In 1763 waren de werken beëindigd. Tien jaar na de opening begon de scheepvaart
goed te lopen en Leuven plukte er de vruchten van. De omgeving van de vaartkom
werd een groeiend en bloeiend stadsdeel met handelshuizen en magazijnen.
Een dagelijkse trekschuit, die pas werd afgeschaft na de opening van de
spoorlijn in 1837, bracht passagiers naar Mechelen.
Na verloop van tijd ging het kanaal evenwel steeds minder renderen.
De geringe diepgang liet geen voldoende grote schepen meer toe en de
concurrentie van de spoorwegen en het vrachtvervoer werd te sterk. Maar
in 1986 is een kentering ingezet. Het kanaal wordt opnieuw onderhouden en
de infrastructuur op peil gehouden. Wellicht is er toch een toekomst voor
het kanaal als de bedrijven langs het kanaal terug overschakelen op de
binnenscheepvaart en zo meewerken aan een oplossing voor de overbelasting
van ons wegennet.
Het kanaal en zijn omgeving
Het Kanaal Leuven-Dijle begint in de Leuvense Vaartkom en
loopt naar Mechelen. Het eindigt ter hoogte van het Zennegat, een eindje
voorbij Mechelen. Het is 30 km lang en heeft dus 5 sluizen, namelijk in
Tildonk, Kampenhout, Boortmeerbeek, Battel en ter hoogte van het Zennegat.
Het kanaal en de Dijle stromen een poosje broederlijk naast mekaar door het
landschap, om vervolgens even uit mekaar te gaan en tenslotte ter hoogte
van het Zennegat met de Zenne samen te vloeien. Ongeveer 1 km verder vloeit
de Dijle samen met de Nete en vormt zo de Rupel, die dan weer met de Zeeschelde
in verbinding staat.
Het bijzonder rijke industrieel erfgoed langs en op het kanaal getuigt
van de drukke economische activiteiten én van de technische vindingrijkheid
en architecturale vernieuwingsdrang van vorige generaties. We vinden er niet
alleen de vele industriële gebouwen met hun soms heel interessante installaties,
maar ook de sluizen, bruggen en andere bouwwerken die bij de uitbating van een
kanaal horen.
Als 'bierkanaal' is het Kanaal Leuven-Dijle wellicht het meest bekend. Het is
logisch dat brouwerijen en mouterijen aan een waterweg gelegen zijn, want zij
hebben veel grondstoffen nodig die via het water goedkoop aangevoerd kunnen worden.
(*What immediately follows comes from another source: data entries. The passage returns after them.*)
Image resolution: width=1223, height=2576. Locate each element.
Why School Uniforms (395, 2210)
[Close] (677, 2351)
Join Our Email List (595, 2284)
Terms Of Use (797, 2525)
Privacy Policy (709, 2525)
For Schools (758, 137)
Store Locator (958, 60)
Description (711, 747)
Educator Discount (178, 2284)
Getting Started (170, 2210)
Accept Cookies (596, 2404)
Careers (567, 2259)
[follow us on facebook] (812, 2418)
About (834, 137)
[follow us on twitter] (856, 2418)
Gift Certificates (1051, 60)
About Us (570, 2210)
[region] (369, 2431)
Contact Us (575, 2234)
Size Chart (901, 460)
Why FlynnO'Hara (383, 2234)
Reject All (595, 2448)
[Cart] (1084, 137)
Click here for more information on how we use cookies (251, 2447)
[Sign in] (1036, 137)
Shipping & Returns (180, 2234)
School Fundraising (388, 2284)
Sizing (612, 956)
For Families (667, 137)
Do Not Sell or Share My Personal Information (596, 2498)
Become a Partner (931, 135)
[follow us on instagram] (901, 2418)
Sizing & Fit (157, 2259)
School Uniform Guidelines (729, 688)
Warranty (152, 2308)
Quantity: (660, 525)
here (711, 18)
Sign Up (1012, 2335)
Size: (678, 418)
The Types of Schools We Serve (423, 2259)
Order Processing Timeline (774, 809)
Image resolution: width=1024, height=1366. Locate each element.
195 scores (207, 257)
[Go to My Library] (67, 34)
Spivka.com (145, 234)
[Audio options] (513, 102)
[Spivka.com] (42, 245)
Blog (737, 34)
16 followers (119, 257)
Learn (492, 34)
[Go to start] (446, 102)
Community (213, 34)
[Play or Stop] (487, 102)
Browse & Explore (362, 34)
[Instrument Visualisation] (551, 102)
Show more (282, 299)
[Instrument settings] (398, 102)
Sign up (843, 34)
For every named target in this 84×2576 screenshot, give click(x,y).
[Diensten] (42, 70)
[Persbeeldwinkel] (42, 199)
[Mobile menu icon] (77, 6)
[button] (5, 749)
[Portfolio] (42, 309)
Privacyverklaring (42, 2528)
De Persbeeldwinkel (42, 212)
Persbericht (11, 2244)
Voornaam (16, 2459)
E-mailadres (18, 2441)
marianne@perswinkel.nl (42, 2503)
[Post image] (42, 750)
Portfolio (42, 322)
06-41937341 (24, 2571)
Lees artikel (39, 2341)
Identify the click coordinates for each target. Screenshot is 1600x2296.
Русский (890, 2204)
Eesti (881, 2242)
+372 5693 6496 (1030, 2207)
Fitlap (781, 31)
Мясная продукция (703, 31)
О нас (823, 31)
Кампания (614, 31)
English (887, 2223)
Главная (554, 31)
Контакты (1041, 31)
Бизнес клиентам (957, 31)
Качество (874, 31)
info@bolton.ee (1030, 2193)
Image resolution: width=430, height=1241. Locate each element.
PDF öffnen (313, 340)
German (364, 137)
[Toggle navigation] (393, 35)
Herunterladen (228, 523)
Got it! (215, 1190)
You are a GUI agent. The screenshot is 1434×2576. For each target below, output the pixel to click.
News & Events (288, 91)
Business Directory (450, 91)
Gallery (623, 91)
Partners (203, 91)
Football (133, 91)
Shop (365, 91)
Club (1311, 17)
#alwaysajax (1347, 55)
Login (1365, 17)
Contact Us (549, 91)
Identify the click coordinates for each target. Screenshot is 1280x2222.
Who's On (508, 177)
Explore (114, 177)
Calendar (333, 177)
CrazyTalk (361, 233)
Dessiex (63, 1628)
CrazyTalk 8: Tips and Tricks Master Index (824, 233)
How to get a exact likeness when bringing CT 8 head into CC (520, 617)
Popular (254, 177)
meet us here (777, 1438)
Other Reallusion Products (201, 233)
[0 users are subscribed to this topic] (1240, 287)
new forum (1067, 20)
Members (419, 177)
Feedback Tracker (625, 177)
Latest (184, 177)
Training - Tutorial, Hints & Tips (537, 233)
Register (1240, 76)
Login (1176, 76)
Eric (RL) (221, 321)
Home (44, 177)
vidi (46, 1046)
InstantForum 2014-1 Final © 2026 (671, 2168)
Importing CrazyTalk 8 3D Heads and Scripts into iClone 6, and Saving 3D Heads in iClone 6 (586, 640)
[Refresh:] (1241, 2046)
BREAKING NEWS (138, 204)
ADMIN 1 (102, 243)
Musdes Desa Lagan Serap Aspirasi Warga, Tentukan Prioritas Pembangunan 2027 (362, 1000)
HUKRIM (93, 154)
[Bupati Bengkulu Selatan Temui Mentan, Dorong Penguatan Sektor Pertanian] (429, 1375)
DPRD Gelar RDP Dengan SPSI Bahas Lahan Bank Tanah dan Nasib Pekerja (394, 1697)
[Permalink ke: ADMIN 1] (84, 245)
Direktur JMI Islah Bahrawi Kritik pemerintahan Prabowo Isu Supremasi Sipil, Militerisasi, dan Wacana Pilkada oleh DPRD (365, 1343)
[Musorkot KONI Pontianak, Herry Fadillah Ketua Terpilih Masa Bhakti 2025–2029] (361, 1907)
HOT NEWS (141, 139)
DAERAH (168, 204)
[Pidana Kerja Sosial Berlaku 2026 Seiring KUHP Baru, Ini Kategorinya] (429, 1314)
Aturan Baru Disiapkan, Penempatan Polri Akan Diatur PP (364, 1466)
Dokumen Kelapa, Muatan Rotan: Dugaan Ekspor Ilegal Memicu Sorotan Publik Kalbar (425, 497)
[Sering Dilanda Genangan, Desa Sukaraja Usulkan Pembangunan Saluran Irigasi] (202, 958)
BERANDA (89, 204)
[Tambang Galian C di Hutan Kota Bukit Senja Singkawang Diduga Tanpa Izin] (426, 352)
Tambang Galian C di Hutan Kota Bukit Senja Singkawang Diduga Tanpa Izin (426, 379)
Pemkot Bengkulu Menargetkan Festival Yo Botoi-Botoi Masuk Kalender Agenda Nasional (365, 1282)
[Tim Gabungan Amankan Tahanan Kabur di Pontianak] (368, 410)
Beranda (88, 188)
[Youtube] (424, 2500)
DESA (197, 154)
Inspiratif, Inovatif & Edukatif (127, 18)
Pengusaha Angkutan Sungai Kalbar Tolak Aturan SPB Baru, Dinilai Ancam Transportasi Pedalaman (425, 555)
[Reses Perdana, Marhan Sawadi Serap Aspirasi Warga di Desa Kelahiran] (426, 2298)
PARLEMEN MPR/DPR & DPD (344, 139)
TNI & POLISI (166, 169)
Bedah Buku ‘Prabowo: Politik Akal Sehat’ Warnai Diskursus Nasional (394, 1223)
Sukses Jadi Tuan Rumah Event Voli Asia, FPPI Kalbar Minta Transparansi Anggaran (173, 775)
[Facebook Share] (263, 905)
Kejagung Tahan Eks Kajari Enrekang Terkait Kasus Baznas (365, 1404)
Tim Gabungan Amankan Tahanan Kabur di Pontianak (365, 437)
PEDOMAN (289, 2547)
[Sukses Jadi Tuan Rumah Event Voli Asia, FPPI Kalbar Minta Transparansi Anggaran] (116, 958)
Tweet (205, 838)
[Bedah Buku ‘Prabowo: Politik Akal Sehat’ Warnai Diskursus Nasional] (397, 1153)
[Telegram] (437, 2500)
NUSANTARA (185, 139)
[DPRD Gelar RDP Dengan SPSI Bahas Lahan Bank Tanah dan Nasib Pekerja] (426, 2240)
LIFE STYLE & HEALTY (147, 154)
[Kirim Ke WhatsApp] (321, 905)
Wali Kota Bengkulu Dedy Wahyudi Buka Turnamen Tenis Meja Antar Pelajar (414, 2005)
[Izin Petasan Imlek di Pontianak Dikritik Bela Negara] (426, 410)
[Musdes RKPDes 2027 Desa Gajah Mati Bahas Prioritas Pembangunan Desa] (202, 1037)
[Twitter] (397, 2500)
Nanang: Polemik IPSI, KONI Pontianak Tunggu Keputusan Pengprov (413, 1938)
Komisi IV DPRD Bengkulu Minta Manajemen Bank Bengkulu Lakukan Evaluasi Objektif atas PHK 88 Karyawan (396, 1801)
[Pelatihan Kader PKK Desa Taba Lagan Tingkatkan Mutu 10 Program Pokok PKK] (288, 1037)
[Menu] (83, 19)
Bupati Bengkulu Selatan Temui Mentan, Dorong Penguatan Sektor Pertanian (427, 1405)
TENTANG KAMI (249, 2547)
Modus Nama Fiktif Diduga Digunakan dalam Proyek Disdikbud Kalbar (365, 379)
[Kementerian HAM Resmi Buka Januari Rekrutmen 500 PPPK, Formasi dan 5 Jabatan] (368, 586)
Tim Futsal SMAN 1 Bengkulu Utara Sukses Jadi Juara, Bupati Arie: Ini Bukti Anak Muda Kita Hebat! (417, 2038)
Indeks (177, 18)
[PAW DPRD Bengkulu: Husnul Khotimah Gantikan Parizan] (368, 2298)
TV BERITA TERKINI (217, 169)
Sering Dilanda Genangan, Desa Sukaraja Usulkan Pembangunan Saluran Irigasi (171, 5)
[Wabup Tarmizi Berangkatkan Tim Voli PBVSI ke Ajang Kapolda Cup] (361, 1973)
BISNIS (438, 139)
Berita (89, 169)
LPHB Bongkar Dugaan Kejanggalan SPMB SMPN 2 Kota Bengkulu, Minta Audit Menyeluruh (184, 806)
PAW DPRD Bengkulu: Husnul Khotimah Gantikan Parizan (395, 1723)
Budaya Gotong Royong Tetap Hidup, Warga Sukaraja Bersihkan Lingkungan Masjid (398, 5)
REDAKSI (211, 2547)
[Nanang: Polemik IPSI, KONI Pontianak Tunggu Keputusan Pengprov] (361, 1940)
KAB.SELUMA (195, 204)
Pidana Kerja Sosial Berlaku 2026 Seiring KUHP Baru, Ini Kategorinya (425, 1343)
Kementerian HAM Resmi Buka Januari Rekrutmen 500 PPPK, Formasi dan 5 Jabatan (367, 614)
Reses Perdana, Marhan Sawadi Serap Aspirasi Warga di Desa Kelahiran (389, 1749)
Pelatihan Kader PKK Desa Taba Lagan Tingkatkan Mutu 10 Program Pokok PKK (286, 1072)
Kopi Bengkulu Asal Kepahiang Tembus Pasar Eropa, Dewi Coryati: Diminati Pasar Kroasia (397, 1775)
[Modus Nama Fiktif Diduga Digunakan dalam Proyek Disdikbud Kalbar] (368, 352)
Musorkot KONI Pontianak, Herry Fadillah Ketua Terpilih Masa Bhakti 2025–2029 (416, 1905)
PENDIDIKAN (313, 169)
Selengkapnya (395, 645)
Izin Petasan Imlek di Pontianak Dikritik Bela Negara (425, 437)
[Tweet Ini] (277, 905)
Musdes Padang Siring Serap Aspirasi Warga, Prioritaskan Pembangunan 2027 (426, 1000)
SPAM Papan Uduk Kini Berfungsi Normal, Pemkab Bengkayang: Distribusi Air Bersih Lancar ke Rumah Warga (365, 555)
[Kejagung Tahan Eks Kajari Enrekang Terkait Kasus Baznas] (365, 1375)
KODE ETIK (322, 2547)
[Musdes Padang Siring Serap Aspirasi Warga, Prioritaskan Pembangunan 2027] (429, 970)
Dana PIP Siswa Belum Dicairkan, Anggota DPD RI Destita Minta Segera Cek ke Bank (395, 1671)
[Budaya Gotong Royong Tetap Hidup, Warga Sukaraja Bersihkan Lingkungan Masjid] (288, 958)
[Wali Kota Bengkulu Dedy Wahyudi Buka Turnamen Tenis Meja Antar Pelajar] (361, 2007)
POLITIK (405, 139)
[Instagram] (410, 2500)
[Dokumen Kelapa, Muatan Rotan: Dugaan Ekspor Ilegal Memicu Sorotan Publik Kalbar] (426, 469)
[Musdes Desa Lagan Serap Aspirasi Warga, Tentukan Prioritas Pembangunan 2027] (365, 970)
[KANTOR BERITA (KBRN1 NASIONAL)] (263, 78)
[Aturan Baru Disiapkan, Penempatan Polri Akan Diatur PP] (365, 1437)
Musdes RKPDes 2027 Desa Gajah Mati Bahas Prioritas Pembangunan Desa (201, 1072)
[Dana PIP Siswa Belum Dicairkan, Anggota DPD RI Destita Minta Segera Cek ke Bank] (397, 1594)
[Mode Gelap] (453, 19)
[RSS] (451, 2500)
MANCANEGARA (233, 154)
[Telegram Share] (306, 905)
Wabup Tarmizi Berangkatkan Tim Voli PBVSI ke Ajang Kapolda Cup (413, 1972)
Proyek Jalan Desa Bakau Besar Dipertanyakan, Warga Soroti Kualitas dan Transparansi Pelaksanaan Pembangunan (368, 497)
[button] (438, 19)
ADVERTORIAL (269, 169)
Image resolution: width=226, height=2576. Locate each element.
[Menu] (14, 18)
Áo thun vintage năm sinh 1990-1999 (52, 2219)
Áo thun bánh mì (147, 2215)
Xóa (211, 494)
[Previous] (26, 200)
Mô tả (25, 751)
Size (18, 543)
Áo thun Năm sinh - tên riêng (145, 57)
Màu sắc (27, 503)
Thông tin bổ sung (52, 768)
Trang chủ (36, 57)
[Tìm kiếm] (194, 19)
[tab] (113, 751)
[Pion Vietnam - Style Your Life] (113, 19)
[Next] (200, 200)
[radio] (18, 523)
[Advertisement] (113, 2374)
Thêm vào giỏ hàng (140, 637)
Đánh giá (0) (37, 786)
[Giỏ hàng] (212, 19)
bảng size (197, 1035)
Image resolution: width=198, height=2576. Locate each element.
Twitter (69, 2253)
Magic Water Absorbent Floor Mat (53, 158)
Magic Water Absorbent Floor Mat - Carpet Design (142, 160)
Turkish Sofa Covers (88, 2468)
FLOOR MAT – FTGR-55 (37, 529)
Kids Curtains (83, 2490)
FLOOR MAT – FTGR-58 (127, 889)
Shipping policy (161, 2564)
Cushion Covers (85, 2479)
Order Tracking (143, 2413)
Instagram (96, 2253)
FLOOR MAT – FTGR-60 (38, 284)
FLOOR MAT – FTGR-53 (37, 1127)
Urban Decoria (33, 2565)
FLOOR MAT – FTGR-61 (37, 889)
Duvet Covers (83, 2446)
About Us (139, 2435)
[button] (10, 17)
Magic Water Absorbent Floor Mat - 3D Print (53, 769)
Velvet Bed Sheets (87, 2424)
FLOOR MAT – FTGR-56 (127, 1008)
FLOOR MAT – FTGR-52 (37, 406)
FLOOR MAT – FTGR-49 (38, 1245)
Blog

Op onze tocht komen we echter ook voormalige bloemmolens, stapelhuizen, tabaksfabrieken,
graan- en olieslagmolens, een gasfabriek en de vroegere conservenfabrikant Marie Thumas tegen.
De sluizen van het kanaal vallen dan weer op door hun ovalen vorm in twee delen.
De eerste schepen die op het kanaal voeren waren gering in omvang en dankzij de
ovalen vorm was het mogelijk om twee kleine schepen tegelijk te versassen. De twee
delen werden gescheiden door extra sluisdeuren. Voor grotere schepen bleven de
tussendeuren open. Voor het versassen van kleine schepen kon men zich beperken tot
één compartiment, waardoor water bespaard werd. Met de verbreding van het kanaal
werden de tussendeursluizen verwijderd. In de sluismuur ter hoogte van de waterrand
zien we ook cirkelvormige verdiepingen. Die werden gebruikt om de scheepjes in de
schutskolk op de juiste plaats te krijgen. Ondertussen zijn de sluizen op het kanaal
geklasseerd als monument.
Recreatie
De laatste jaren heeft het kanaal ook op toeristisch-recreatief
vlak een rol te vervullen. Het heeft namelijk heel wat te bieden
als trekpleister voor het vaartoerisme, als rustgevend fiets-
en wandeltraject en als uitstekend hengelgebied.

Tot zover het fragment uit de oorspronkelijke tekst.